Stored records
<<<<
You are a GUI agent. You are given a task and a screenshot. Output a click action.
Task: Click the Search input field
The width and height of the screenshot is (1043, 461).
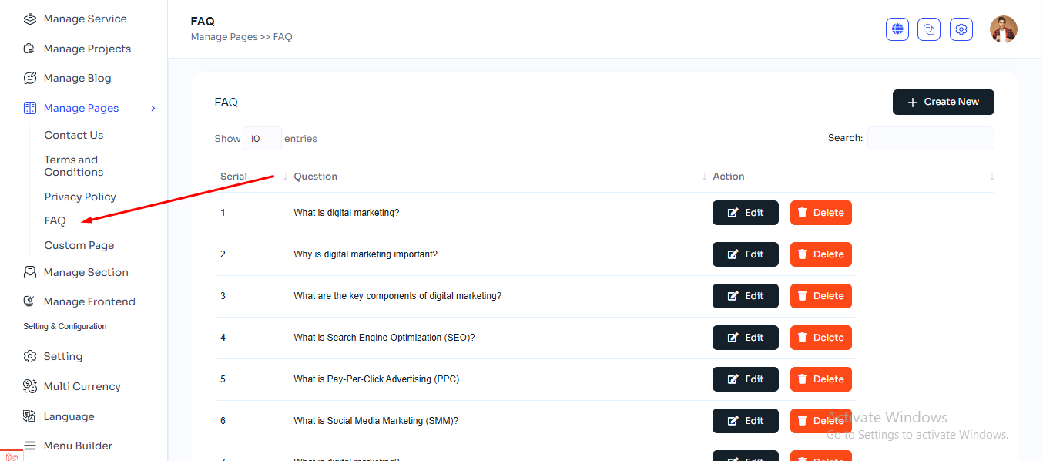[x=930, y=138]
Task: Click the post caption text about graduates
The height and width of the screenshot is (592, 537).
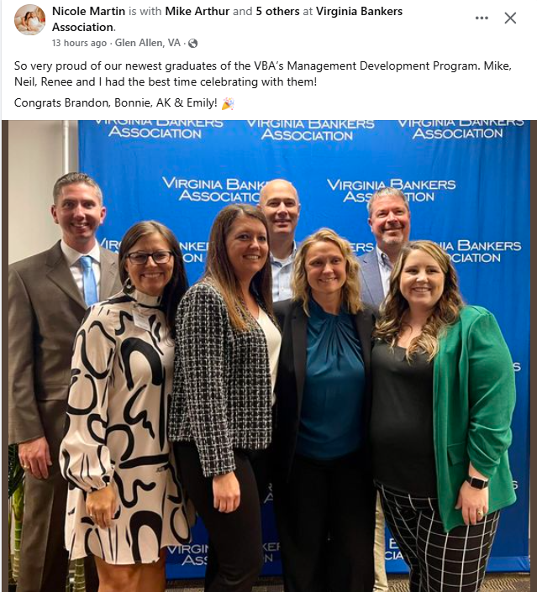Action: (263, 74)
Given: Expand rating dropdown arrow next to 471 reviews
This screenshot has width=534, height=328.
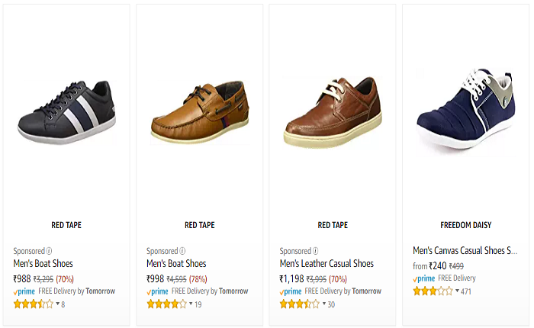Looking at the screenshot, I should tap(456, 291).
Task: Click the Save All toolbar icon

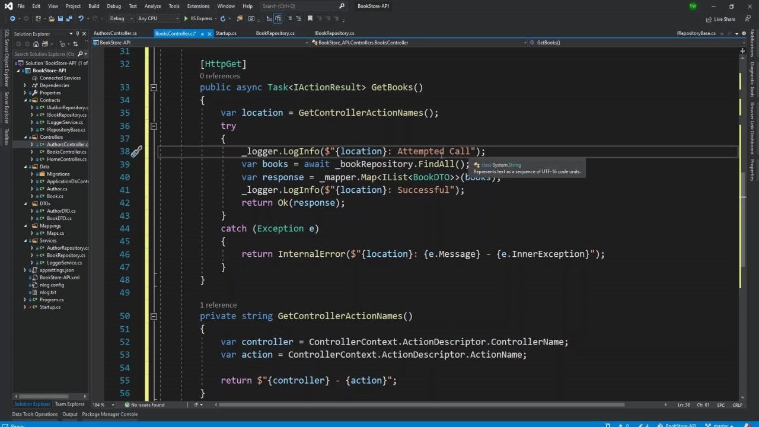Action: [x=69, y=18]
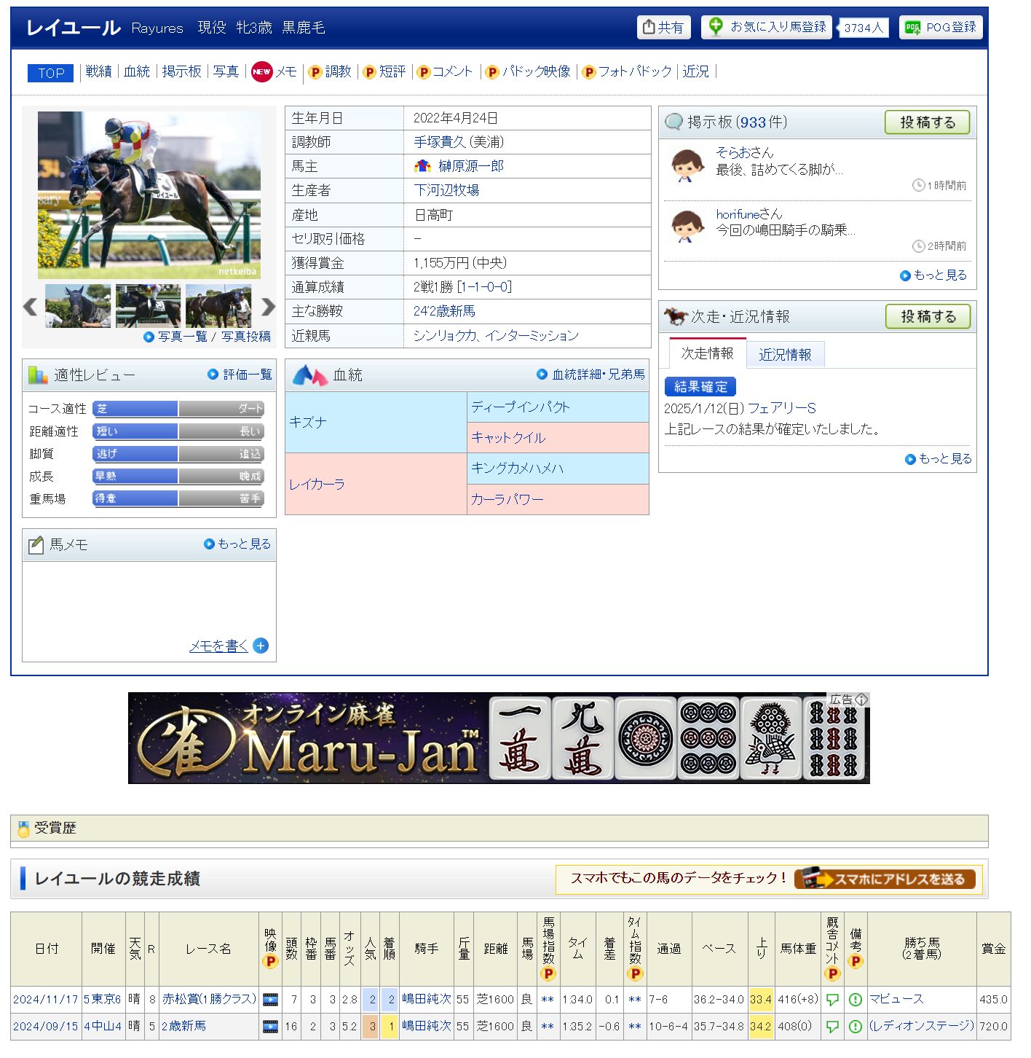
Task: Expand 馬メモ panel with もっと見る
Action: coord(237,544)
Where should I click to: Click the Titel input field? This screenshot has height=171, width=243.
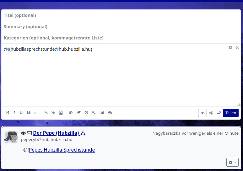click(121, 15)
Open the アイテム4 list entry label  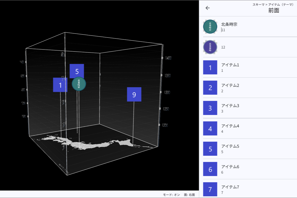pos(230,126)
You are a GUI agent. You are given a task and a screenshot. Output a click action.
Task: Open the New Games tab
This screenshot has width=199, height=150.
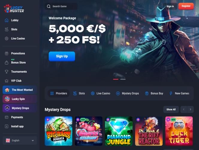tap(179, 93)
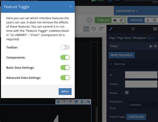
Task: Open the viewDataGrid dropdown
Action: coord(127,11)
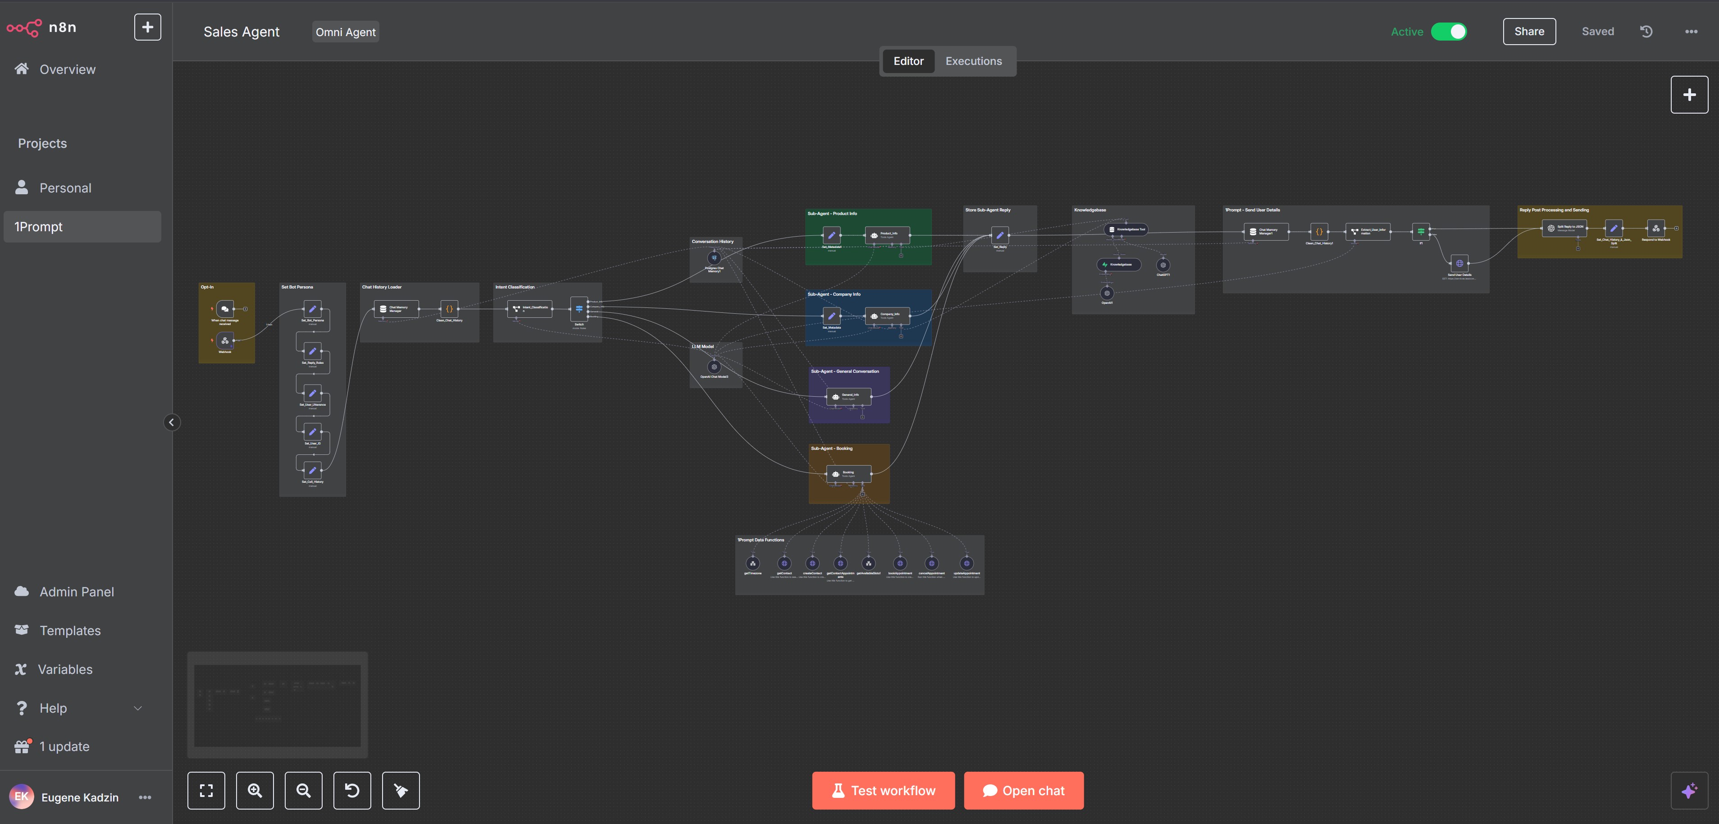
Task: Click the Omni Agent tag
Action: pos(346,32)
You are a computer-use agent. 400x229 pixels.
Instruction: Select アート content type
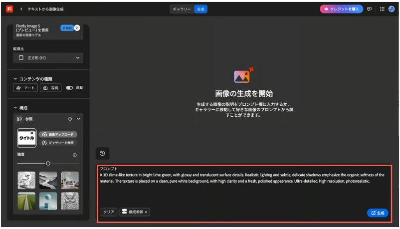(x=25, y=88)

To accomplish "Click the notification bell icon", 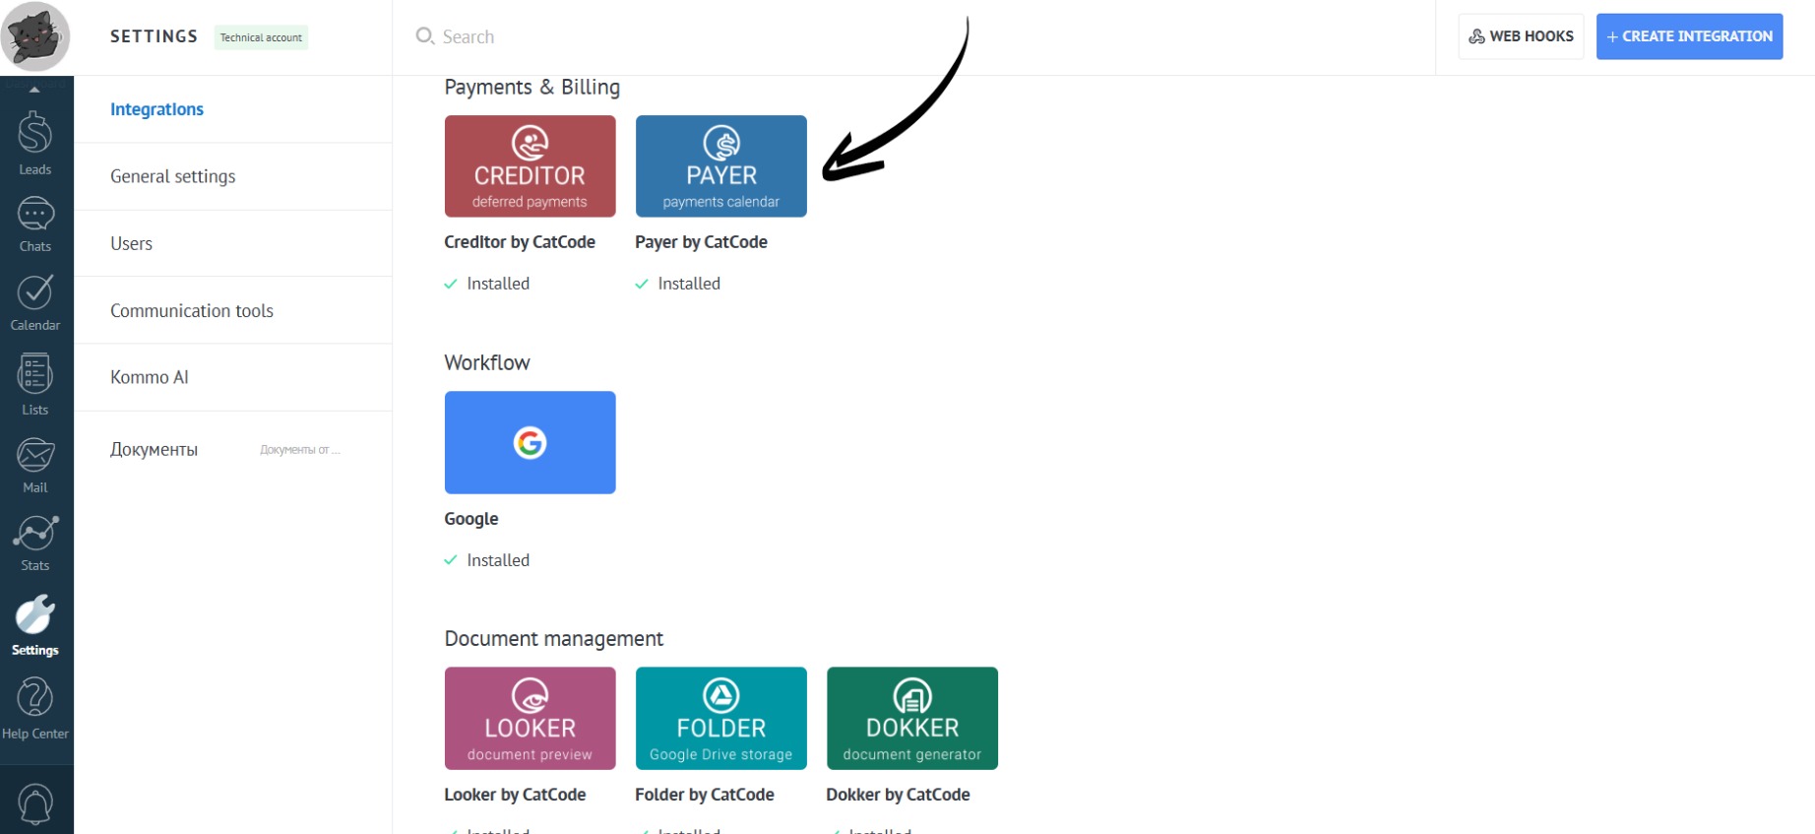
>>>>
Please transcribe, word for word, every line from the first line of the records above through the line containing "Task: Click the post", and leave out any pictures.

You are a GUI agent. You are given a task and a screenshot. Output a click action.
Task: Click the Search input field
The width and height of the screenshot is (1043, 461).
[x=930, y=138]
Task: Click the post caption text about graduates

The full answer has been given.